Enguerrand Artaz, Fund Manager La Financière de l’Echiquier.
Alors que la course à la présidentielle américaine entre dans sa dernière ligne droite, la date du 10 septembre constitue un point d’étape crucial pour les deux candidats, qui s’affronteront pour la première fois à l’occasion d’un débat télévisé. Portée par une vague d’optimisme depuis l’annonce du retrait de Joe Biden et son intronisation par le Parti démocrate, Kamala Harris, désormais en tête des sondages – 47% contre 44% pour Donald Trump – devra éviter un faux pas qui lui ferait perdre son avance. De son côté, le candidat républicain va tenter de reprendre la main, lui à qui la victoire paraissait acquise tant que Joe Biden était dans la course.
Cette première confrontation est aussi l’occasion d’analyser les programmes des deux candidats et surtout d’en évaluer les impacts pour l’économie et, par ricochet, pour les marchés financiers.
La prestigieuse Wharton School of the University of Pennsylvania s’est récemment livré à cet exercice, dont on peut tirer quelques grandes conclusions.
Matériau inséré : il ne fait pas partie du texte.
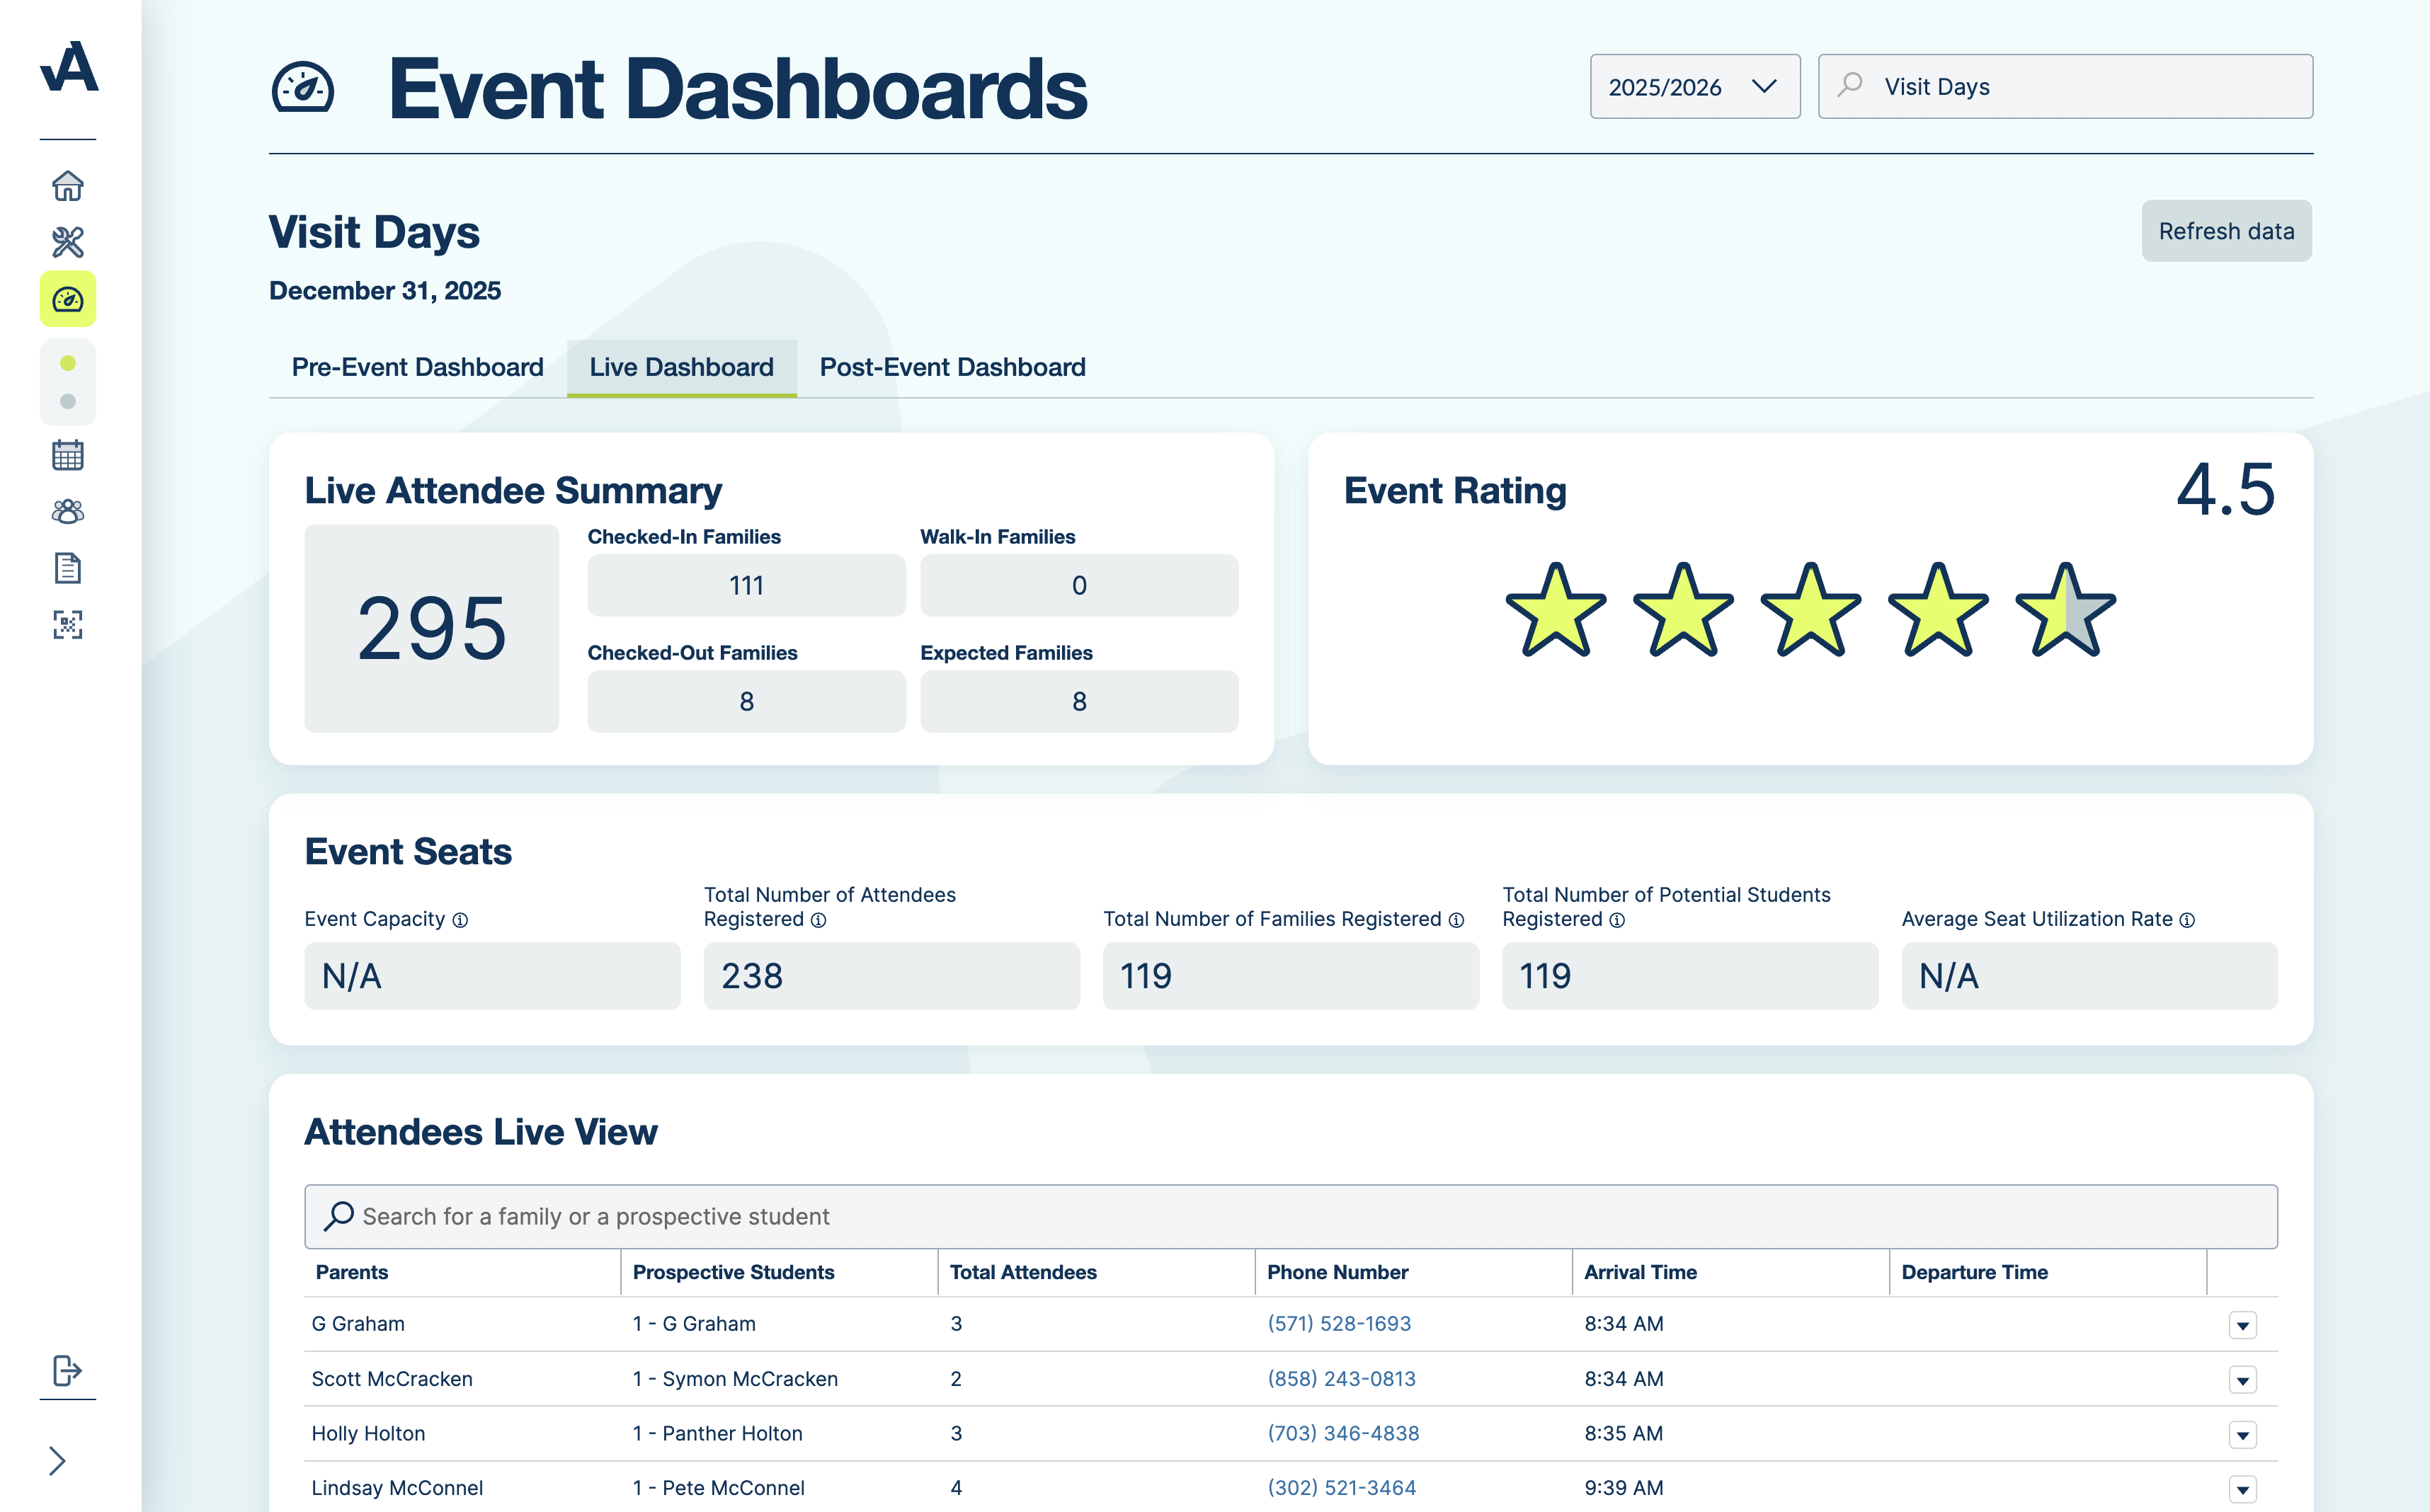Open the Home icon in sidebar
The width and height of the screenshot is (2430, 1512).
[67, 186]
En termes d’impact sur la croissance par rapport à la législation actuelle, les chercheurs estiment que le programme de Kamala Harris aurait un effet significativement négatif à court, moyen et long terme, tandis que celui de Donald Trump aurait un effet positif sur la croissance à court terme et négatif à moyen et long terme, dans une ampleur toutefois nettement moindre.
A l’inverse, le programme de l’ex-président Trump est jugé beaucoup plus coûteux pour les finances américaines que celui de l’actuelle vice-présidente. L’étude précise certes que les mesures de hausses des droits de douane annoncées par Donald Trump ne sont pas prises en compte dans le calcul, à cause du manque de précision sur les modalités de ces mesures et de l’incertitude sur les effets secondaires potentiels, notamment les mesures de représailles que pourraient prendre les pays concernés. Il y a toutefois peu de chance que ce pan du programme de Trump soit en mesure de compenser l’écart considérable en termes de creusement du déficit estimé par la Wharton School : 5 800 milliards de dollars de déficit supplémentaire d’ici 2034 pour le programme de Trump contre 1 200 milliards pour le programme de Harris.
Finalement, la confrontation des deux programmes peut se résumer à ce duel : plus de croissance à court terme contre plus de soutenabilité budgétaire à long terme. Si l’économiste préférera certainement la deuxième solution, les marchés financiers, eux, raisonnent bien davantage sur le court terme. D’autant plus que le programme de Kamala Harris comporte nombre de mesures bien peu favorables aux entreprises : hausse de l’impôt sur les sociétés de 21% à 28%, hausse de 10,5% à 21% du taux d’imposition des bénéfices réalisés à l’étranger, quadruplement de 1 à 4% de la taxe sur les rachats d’actions… Autant d’initiatives qui risquent d’être accueillies plus que froidement par les marchés actions américains.
Néanmoins, une victoire de Kamala Harris à l’élection présidentielle ne signifierait pas pour autant l’application rapide et automatique de ces différentes mesures. En réalité, tout reposera sur la composition du futur Congrès, seul à même d’entériner des évolutions législatives, à l’exception des mesures de politique extérieure – dont les tarifs douaniers – qui restent à la main du président. Un Congrès acquis aux Républicains – comme cela avait été le cas lors de la réélection de Bill Clinton en 1996 – ou simplement divisé, limiterait largement les marges de manœuvre de Kamala Harris en cas d’élection. Notamment sur la hausse de la fiscalité sur les entreprises qui constituerait probablement une ligne rouge pour le camp républicain.
En somme, le débat du 10 septembre aura probablement un impact notable sur le résultat de l’élection présidentielle. Mais il ne présagera de rien concernant le programme économique qui sera réellement mis en place aux Etats-Unis, au cours des premiers mois de 2025. A fortiori si l’économie, et notamment l’emploi, continuent de se dégrader et si les Etats-Unis connaissent un fort ralentissement, voire une récession : il y aurait fort à parier que les mesures appliquées n’auront plus grand-chose à voir avec celles mises en avant par les deux candidats à la Maison Blanche.